Season 1 of Z: The Beginning of Everything will premiere in its entirety on Jan. 27 and as the first season unfolds, it will follow Zelda and F. Scott as they become celebrities together in the 1920s flapper era. Although their fame occurred because of F. Scott's writing, Zelda was an integral part to his success as she inspired the characters in his works. Like the below trailer shows, F. Scott even used Zelda's words for his books at times, a fact some biographies have corroborated.
Although they were passionately in love, their relationship was also very troubled, thanks in large part to heavy drinking and Zelda's struggles with mental health. All of this drama will be covered by Z: The Beginning of Everything.
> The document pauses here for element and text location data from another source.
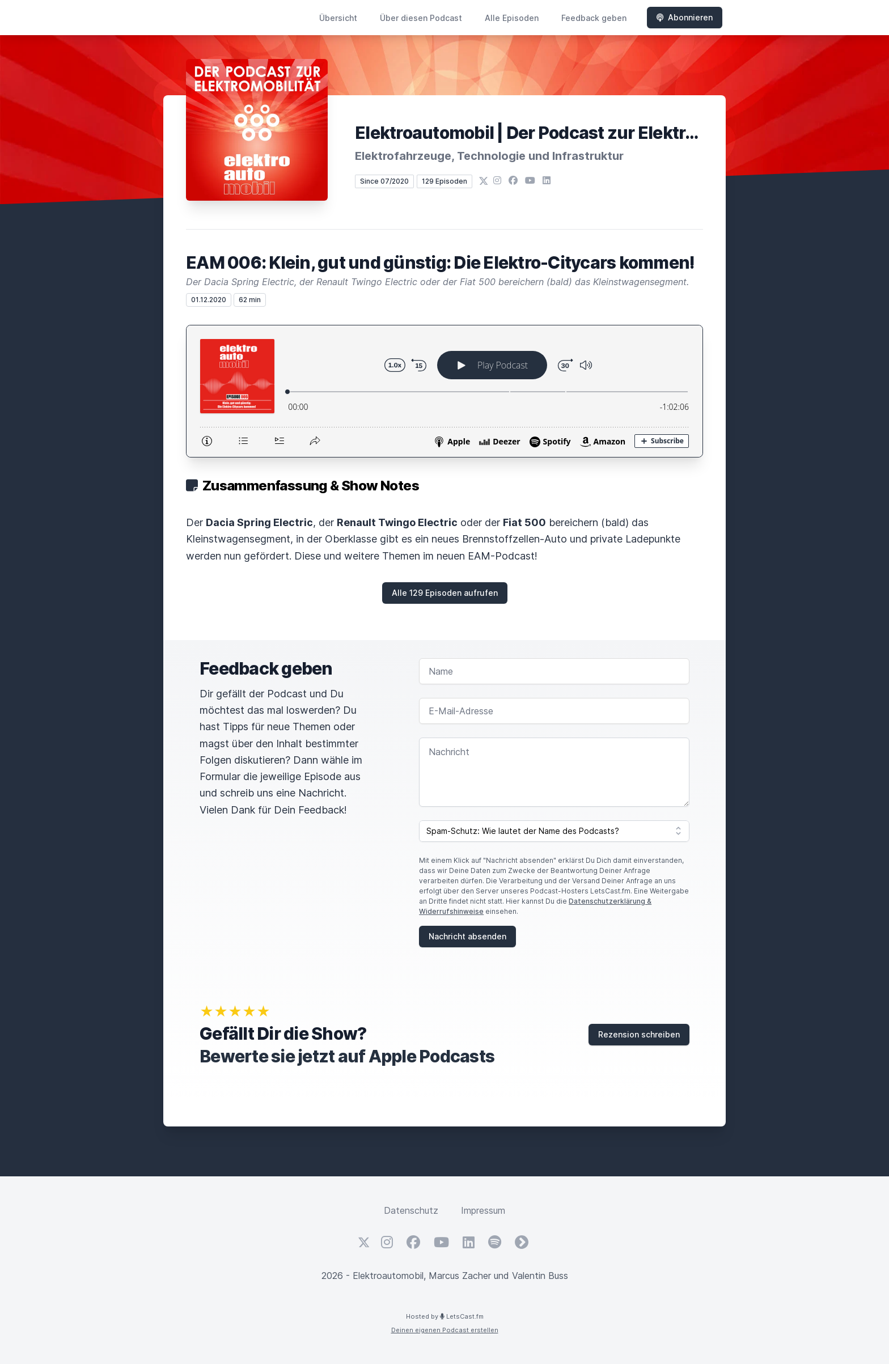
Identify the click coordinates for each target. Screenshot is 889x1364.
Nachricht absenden (467, 936)
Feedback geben (593, 18)
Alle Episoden (512, 18)
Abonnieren (685, 17)
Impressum (483, 1210)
Yet, if the series sticks to its source material, there may be some fabricated moments on the show. For example, Anne Margaret Daniel, professor of literature at The New School and Fitzgerald scholar, took issue with Fowler's book in an essay for Huffington Post. She noted that Fowler had stated that she attempted to "adhere as much as possible to the established particulars" of the Fitzgeralds' history, but Daniel thought Z: A Novel of Zelda Fitzgerald would have been "far better served by flat-out calling itself fiction."
One part of the book that particularly irked Daniel was the way Fowler represented the relationship between the Fitzgeralds and Ernest Hemingway. While Season 1 of Z: The Beginning of Everything does not cover this territory, Fowler herself admitted to NPR that she made an "executive decision" in explaining why Hemingway came to detest Zelda, which could potentially play out on future seasons of the Amazon series.
While the creative liberties taken by Z: The Beginning of Everything probably won't bother casual fans of the Fitzgeralds, people who have studied their history could be annoyed by the fictionalized parts of Zelda and F. Scott's story. If you are a stickler for the rules, then you may want to embark on Nancy Milford's 1970 biography about Zelda, which The New York Times called "excellent and exhaustive." Or, if you really want a story in Zelda's own words, read the only book she ever published — the semiautobiographical Save Me the Waltz. However, if you are intrigued by Zelda Fitzgerald no matter what and would consume anything about her, you'll probably be satisfied with the generally accurate depiction of Zelda in Z: The Beginning of Everything.